● WHAT THE TASK ASKS
Rewrite every line of the items below as a numbered list, and leave out any blank lines.

╭──

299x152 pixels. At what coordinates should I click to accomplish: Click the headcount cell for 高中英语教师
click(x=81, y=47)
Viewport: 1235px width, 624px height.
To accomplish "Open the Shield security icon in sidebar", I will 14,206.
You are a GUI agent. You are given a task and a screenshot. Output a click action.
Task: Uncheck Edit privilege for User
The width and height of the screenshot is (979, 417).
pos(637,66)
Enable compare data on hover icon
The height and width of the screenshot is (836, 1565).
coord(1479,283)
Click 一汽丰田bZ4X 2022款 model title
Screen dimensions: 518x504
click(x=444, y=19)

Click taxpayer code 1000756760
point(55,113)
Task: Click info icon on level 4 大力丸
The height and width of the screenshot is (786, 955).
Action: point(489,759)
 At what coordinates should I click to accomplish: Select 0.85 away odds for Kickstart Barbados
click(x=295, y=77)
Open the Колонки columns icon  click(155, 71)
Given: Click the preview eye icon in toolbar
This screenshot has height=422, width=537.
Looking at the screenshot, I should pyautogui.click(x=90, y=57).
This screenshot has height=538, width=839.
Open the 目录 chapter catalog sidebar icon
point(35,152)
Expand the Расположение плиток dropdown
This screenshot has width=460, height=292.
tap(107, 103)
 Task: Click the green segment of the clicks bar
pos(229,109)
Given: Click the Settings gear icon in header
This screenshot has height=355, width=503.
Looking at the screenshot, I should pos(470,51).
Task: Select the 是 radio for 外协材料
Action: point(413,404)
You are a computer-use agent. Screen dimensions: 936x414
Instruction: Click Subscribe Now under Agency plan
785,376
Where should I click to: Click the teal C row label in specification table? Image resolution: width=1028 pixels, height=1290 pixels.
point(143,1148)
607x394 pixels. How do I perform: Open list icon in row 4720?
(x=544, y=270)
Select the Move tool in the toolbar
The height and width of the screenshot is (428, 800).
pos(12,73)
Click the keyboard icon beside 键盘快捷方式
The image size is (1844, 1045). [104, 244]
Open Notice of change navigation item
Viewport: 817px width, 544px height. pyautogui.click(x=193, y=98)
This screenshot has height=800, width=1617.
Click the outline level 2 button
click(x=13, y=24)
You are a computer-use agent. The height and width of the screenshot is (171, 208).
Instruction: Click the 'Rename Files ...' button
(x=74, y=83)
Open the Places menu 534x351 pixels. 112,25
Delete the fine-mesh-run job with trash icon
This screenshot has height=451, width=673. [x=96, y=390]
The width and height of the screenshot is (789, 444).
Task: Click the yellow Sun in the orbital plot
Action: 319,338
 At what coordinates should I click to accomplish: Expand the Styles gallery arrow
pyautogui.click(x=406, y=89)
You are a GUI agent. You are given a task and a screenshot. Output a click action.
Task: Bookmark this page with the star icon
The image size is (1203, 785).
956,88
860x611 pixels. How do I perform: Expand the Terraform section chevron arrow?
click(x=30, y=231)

╰──

● RESULT FOR THIS TASK
1. 299x152 pixels. At what coordinates should I click to accomplish: Click the headcount cell for 高中英语教师
2. click(x=81, y=47)
3. Viewport: 1235px width, 624px height.
4. To accomplish "Open the Shield security icon in sidebar", I will 14,206.
5. You are a GUI agent. You are given a task and a screenshot. Output a click action.
6. Task: Uncheck Edit privilege for User
7. The width and height of the screenshot is (979, 417).
8. pos(637,66)
9. Enable compare data on hover icon
10. The height and width of the screenshot is (836, 1565).
11. coord(1479,283)
12. Click 一汽丰田bZ4X 2022款 model title
13. Screen dimensions: 518x504
14. click(x=444, y=19)
15. Click taxpayer code 1000756760
16. point(55,113)
17. Task: Click info icon on level 4 大力丸
18. The height and width of the screenshot is (786, 955).
19. Action: point(489,759)
20.  At what coordinates should I click to accomplish: Select 0.85 away odds for Kickstart Barbados
21. click(x=295, y=77)
22. Open the Колонки columns icon  click(155, 71)
23. Given: Click the preview eye icon in toolbar
24. This screenshot has height=422, width=537.
25. Looking at the screenshot, I should pyautogui.click(x=90, y=57).
26. This screenshot has height=538, width=839.
27. Open the 目录 chapter catalog sidebar icon
28. point(35,152)
29. Expand the Расположение плиток dropdown
30. This screenshot has width=460, height=292.
31. tap(107, 103)
32.  Task: Click the green segment of the clicks bar
33. pos(229,109)
34. Given: Click the Settings gear icon in header
35. This screenshot has height=355, width=503.
36. Looking at the screenshot, I should pos(470,51).
37. Task: Select the 是 radio for 外协材料
38. Action: point(413,404)
39. You are a computer-use agent. Screen dimensions: 936x414
40. Instruction: Click Subscribe Now under Agency plan
41. 785,376
42. Where should I click to: Click the teal C row label in specification table? Image resolution: width=1028 pixels, height=1290 pixels.
43. point(143,1148)
44. 607x394 pixels. How do I perform: Open list icon in row 4720?
45. (x=544, y=270)
46. Select the Move tool in the toolbar
47. The height and width of the screenshot is (428, 800).
48. pos(12,73)
49. Click the keyboard icon beside 键盘快捷方式
50. The image size is (1844, 1045). [104, 244]
51. Open Notice of change navigation item
52. Viewport: 817px width, 544px height. pyautogui.click(x=193, y=98)
53. This screenshot has height=800, width=1617.
54. Click the outline level 2 button
55. click(x=13, y=24)
56. You are a computer-use agent. The height and width of the screenshot is (171, 208).
57. Instruction: Click the 'Rename Files ...' button
58. (x=74, y=83)
59. Open the Places menu 534x351 pixels. 112,25
60. Delete the fine-mesh-run job with trash icon
61. This screenshot has height=451, width=673. [x=96, y=390]
62. The width and height of the screenshot is (789, 444).
63. Task: Click the yellow Sun in the orbital plot
64. Action: 319,338
65.  At what coordinates should I click to accomplish: Expand the Styles gallery arrow
66. pyautogui.click(x=406, y=89)
67. You are a GUI agent. You are given a task and a screenshot. Output a click action.
68. Task: Bookmark this page with the star icon
69. The image size is (1203, 785).
70. 956,88
71. 860x611 pixels. How do I perform: Expand the Terraform section chevron arrow?
72. click(x=30, y=231)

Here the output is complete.